### PROMPT
Reproduce the entries from their first line up to and including the line with "Open the User". Leave out everything after it.

----------------

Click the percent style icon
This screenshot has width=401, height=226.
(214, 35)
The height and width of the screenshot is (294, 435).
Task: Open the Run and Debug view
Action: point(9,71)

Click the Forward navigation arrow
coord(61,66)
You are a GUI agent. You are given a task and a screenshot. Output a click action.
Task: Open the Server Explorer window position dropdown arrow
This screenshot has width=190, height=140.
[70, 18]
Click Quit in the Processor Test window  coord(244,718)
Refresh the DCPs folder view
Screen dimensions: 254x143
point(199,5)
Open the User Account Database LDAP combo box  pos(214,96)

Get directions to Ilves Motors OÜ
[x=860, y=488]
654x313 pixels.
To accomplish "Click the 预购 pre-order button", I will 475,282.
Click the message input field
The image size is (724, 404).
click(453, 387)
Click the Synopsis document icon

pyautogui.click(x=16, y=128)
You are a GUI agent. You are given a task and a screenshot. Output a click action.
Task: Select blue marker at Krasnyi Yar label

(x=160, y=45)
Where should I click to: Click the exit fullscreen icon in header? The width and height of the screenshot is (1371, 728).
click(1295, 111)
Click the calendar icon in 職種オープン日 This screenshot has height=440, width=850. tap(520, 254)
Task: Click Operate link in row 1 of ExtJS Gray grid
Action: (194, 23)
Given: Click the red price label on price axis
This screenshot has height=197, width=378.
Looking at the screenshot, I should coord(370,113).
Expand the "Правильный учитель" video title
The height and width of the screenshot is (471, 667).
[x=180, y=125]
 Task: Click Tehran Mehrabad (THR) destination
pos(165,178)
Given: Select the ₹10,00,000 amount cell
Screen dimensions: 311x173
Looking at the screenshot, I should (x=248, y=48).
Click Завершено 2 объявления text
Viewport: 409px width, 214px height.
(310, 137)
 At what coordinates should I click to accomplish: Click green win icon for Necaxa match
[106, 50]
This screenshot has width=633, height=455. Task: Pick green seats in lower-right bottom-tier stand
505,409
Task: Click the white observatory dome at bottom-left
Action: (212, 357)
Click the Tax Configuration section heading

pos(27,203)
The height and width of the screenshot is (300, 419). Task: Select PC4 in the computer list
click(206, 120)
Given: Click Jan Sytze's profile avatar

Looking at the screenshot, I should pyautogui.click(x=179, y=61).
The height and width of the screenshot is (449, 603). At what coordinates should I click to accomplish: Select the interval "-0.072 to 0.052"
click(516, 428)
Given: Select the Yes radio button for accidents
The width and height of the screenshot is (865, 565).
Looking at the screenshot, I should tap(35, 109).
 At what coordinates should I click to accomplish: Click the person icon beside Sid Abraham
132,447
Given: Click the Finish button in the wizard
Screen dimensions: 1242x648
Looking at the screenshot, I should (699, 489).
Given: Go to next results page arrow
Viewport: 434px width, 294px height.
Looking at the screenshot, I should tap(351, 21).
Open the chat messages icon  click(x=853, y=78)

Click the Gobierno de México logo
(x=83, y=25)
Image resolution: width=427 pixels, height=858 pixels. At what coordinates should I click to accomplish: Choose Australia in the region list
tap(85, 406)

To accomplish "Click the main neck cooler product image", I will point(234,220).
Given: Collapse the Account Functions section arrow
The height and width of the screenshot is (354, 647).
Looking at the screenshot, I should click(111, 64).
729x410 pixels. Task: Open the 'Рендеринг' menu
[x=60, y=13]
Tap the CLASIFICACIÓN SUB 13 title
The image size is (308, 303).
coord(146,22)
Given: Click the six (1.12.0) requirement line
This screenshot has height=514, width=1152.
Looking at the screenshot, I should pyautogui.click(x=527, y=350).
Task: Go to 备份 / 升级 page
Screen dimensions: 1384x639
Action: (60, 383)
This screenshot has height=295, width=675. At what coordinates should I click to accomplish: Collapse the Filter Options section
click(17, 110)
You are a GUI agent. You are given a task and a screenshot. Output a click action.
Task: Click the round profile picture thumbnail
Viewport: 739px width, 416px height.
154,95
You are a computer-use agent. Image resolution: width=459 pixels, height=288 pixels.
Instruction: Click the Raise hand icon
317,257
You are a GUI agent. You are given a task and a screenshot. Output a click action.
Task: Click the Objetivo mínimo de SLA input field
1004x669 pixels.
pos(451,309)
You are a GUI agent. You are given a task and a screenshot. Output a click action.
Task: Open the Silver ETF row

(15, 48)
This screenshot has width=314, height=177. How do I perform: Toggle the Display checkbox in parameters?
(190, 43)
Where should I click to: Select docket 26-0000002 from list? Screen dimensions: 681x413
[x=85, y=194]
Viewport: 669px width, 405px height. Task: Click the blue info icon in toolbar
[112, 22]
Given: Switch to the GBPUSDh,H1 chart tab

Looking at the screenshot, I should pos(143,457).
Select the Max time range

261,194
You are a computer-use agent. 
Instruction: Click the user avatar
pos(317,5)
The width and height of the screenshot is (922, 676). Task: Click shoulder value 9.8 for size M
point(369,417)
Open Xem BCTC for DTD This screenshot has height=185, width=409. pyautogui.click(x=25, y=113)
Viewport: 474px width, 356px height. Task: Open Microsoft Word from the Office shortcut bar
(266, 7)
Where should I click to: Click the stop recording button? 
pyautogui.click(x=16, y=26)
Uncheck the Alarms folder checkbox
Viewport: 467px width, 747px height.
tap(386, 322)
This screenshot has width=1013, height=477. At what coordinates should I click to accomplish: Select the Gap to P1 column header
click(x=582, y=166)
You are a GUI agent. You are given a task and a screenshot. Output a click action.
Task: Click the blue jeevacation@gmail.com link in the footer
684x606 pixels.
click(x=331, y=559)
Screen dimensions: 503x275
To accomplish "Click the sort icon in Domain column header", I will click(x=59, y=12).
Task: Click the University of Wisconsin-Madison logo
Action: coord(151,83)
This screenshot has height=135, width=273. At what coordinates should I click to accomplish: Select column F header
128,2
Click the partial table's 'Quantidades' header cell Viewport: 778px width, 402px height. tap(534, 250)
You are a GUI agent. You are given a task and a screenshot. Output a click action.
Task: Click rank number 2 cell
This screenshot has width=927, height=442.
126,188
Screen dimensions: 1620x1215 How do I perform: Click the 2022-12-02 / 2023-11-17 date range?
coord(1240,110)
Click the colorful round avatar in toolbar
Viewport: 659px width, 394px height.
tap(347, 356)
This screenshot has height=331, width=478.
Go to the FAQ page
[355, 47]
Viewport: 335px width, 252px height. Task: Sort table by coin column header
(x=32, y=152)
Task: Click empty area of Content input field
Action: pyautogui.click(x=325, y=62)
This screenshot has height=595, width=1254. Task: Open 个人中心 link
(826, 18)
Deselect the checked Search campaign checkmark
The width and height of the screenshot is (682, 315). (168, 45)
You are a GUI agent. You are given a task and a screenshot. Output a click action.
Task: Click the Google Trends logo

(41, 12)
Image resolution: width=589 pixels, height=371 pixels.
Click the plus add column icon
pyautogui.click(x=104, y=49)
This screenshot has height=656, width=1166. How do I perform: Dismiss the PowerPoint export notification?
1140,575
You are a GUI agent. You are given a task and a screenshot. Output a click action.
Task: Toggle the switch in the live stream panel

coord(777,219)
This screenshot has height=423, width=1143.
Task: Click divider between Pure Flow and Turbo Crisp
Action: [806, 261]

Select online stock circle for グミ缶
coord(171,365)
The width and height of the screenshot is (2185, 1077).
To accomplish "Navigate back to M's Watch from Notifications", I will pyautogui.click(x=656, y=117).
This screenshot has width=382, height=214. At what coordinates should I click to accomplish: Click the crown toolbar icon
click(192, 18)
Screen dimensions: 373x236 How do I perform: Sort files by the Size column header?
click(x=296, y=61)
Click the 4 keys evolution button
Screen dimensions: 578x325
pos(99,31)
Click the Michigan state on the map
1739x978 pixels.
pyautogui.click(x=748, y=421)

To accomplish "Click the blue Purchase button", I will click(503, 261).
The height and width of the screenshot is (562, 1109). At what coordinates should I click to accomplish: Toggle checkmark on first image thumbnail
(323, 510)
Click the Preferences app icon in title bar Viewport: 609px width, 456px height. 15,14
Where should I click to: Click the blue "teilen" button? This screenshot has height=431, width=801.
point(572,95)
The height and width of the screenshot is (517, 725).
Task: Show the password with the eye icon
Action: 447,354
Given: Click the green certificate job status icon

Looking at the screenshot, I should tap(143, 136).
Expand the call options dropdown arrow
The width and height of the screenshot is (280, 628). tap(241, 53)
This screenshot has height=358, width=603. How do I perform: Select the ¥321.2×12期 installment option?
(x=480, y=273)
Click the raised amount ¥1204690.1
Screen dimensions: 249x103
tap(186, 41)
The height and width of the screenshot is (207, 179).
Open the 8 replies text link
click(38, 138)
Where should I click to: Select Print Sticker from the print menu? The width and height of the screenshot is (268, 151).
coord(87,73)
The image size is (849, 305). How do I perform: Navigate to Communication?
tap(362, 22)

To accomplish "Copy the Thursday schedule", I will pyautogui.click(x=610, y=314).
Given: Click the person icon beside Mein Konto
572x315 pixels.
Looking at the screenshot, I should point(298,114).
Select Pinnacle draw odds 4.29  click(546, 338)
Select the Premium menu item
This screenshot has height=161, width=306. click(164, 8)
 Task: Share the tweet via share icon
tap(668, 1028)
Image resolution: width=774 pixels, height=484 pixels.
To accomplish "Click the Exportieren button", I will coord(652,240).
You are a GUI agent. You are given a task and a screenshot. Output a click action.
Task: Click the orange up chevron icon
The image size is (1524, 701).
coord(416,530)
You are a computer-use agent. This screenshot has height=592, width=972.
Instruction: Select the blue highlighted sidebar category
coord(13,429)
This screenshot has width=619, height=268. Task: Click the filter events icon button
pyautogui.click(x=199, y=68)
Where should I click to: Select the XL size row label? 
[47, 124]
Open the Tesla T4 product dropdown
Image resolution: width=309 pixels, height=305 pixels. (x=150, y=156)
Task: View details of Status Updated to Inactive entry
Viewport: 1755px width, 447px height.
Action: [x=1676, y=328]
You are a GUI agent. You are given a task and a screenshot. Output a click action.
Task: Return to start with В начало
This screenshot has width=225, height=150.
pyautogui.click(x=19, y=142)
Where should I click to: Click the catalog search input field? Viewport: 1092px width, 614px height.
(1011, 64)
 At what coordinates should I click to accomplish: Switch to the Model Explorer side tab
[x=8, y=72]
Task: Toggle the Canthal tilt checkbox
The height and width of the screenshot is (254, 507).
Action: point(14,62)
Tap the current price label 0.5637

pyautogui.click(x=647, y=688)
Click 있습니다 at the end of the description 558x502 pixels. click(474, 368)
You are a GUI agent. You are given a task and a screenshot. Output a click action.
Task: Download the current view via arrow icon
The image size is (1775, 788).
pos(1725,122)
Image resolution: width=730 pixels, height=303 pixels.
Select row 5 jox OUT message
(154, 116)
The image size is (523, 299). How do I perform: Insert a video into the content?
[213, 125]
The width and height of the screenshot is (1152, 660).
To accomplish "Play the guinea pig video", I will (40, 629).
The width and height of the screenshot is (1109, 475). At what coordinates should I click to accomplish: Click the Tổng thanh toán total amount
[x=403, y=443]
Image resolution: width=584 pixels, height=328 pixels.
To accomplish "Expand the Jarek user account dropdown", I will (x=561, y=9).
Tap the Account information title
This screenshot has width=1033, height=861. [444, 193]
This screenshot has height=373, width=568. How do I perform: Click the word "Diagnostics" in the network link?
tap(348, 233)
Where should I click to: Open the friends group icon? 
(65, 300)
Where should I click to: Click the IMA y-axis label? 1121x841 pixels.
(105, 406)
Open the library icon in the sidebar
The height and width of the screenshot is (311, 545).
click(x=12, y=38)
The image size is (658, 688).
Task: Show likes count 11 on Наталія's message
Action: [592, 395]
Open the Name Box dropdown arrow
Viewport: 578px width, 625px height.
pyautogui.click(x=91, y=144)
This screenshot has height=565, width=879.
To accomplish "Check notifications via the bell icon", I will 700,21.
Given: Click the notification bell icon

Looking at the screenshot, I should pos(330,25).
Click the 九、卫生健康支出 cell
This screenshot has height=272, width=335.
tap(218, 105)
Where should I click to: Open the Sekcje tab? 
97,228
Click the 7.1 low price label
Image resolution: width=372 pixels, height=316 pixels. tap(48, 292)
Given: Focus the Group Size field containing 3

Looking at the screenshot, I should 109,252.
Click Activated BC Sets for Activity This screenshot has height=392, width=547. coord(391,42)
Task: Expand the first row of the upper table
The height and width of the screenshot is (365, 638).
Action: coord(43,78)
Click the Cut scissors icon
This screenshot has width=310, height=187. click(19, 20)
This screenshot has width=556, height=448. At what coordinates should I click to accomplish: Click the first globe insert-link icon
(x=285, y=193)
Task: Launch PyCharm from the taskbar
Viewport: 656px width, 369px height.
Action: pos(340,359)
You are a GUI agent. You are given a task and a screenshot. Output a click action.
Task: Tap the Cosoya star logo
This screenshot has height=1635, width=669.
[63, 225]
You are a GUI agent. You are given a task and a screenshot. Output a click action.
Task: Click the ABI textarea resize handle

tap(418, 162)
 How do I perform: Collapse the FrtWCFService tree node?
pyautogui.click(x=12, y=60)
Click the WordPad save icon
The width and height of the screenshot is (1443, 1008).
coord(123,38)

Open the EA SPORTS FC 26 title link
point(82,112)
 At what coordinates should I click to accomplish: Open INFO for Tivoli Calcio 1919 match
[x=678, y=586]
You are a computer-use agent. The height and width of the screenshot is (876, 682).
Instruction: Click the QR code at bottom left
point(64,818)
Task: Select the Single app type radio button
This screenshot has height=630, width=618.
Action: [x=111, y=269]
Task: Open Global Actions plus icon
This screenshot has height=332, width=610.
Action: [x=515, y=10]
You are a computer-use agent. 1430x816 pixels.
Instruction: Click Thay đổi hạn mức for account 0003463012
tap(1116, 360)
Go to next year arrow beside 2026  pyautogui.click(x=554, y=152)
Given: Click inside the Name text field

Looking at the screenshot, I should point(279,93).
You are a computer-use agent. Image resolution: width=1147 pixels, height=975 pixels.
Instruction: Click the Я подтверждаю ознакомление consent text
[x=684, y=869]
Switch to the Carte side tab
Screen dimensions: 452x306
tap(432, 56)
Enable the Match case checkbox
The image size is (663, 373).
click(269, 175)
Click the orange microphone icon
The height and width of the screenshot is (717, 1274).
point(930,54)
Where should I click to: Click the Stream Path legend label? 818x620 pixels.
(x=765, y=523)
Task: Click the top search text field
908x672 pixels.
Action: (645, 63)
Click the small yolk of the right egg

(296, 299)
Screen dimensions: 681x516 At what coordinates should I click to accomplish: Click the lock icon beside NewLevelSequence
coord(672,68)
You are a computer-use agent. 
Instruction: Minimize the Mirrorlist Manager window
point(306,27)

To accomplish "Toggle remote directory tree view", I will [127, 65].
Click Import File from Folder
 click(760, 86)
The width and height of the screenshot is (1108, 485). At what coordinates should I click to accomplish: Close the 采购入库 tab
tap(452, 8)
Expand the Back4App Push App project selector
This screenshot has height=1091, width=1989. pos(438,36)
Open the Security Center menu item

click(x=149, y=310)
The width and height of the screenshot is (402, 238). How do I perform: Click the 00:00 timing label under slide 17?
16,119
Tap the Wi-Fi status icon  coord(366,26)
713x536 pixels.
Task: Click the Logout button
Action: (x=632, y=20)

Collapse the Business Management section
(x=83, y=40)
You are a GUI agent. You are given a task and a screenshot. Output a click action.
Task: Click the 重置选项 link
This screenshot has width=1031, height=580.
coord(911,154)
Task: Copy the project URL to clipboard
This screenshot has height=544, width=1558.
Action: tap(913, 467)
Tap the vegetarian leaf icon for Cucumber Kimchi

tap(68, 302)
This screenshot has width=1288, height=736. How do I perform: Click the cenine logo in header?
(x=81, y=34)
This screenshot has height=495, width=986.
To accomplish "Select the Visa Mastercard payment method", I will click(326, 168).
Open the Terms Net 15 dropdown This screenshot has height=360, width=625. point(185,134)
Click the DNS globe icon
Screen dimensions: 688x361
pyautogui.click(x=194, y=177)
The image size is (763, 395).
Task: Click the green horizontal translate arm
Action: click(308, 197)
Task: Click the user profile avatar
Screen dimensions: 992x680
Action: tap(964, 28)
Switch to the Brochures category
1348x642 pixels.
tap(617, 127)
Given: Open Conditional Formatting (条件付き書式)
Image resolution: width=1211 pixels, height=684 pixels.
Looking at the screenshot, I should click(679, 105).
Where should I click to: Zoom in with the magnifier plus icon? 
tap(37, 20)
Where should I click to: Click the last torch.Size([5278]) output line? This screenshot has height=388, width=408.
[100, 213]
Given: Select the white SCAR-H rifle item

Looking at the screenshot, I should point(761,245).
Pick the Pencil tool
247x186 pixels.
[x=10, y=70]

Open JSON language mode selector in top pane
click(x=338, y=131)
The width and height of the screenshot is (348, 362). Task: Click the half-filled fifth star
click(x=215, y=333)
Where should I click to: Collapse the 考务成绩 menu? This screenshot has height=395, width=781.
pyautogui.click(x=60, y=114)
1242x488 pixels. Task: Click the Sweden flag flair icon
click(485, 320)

----------------

### WRITTEN REPLY
Click the percent style icon
This screenshot has width=401, height=226.
(214, 35)
The height and width of the screenshot is (294, 435).
Task: Open the Run and Debug view
Action: point(9,71)

Click the Forward navigation arrow
coord(61,66)
You are a GUI agent. You are given a task and a screenshot. Output a click action.
Task: Open the Server Explorer window position dropdown arrow
This screenshot has width=190, height=140.
[70, 18]
Click Quit in the Processor Test window  coord(244,718)
Refresh the DCPs folder view
Screen dimensions: 254x143
point(199,5)
Open the User Account Database LDAP combo box  pos(214,96)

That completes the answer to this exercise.